Assign an accountable owner to each strategic theme and use the scorecard to monitor progress. Review the map when evidence contradicts a link or the strategy changes; do not preserve an attractive diagram after its assumptions have failed.

Final analysis

Strategy maps are valuable because they compress a strategy’s operating logic onto one page. By making the proposed drivers and relationships explicit, they support communication, accountability and implementation through the balanced scorecard.

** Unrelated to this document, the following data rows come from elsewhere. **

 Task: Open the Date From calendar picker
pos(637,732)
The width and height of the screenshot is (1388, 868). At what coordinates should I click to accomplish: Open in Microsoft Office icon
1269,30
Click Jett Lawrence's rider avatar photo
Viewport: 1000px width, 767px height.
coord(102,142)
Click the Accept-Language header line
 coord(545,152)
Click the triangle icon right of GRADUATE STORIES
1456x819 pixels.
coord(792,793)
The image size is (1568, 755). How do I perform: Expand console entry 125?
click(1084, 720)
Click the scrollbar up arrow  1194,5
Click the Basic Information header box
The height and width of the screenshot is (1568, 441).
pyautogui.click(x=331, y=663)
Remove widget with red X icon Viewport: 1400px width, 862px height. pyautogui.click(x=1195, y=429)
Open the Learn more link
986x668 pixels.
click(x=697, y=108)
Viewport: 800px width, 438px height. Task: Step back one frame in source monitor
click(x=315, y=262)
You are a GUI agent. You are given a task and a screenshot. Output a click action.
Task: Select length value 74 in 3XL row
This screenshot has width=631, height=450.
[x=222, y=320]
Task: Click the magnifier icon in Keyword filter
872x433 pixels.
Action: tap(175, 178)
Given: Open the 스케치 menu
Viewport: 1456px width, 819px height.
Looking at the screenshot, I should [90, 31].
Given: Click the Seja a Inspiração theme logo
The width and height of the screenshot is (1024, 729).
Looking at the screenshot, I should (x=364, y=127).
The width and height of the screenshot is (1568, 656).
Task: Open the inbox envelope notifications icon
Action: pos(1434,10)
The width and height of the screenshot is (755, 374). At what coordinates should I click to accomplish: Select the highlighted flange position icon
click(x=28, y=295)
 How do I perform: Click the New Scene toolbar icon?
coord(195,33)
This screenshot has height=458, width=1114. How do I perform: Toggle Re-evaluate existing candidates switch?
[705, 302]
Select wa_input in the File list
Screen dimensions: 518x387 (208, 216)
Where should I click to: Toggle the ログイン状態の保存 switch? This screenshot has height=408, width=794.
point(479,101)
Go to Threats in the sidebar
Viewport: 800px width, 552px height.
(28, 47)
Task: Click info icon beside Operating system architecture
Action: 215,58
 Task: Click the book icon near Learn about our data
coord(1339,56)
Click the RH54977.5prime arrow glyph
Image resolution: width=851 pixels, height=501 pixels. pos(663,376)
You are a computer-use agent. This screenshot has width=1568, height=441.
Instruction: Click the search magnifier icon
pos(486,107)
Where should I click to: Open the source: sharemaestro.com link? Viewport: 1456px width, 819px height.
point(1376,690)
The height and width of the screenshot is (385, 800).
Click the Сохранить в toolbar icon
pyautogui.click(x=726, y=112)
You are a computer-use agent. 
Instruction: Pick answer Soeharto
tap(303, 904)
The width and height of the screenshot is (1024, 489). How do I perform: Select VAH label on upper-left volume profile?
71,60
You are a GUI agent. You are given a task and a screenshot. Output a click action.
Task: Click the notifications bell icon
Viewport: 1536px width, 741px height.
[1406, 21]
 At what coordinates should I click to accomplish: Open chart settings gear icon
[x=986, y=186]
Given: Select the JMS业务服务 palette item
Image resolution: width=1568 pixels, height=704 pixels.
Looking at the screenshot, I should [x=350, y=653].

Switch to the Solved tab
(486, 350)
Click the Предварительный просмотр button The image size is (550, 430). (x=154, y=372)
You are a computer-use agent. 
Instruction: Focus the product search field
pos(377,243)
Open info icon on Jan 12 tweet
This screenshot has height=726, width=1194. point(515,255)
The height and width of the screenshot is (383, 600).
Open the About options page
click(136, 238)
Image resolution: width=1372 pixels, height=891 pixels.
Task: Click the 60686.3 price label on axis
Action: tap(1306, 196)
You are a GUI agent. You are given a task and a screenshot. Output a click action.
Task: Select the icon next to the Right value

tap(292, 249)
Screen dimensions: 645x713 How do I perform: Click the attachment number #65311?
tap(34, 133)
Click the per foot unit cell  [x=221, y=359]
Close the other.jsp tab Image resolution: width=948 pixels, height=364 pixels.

A weak map merely stacks the four perspectives. The value lies in the causal hypotheses among them and in the management discussion used to test those hypotheses. Even then, a map does not choose the strategy. It cannot generate an answer to the organisation’s competitive challenge. It can operationalise a selected strategy—or compare the feasibility and economics of competing themes—but strategic choice must come from analysis and judgement outside the diagram.

Top practical tip

Write every arrow as a testable “if–then” statement and attach an indicator or review question that can show whether the assumed relationship is occurring.

Top pitfall

Do not use a strategy map to avoid making strategy. A polished chain of objectives cannot compensate for an unclear customer choice or weak competitive position.

Further reading

Kaplan, R. and Norton, D. (2001) The Strategy-focused Organisation: How Balanced Scorecard Companies Thrive in the New Business Environment. Boston: Harvard Business School Press.

Kaplan, R. and Norton, D. (2004) Strategy Maps: Converting Intangible Assets into Tangible Outcomes. Boston: Harvard Business School Press.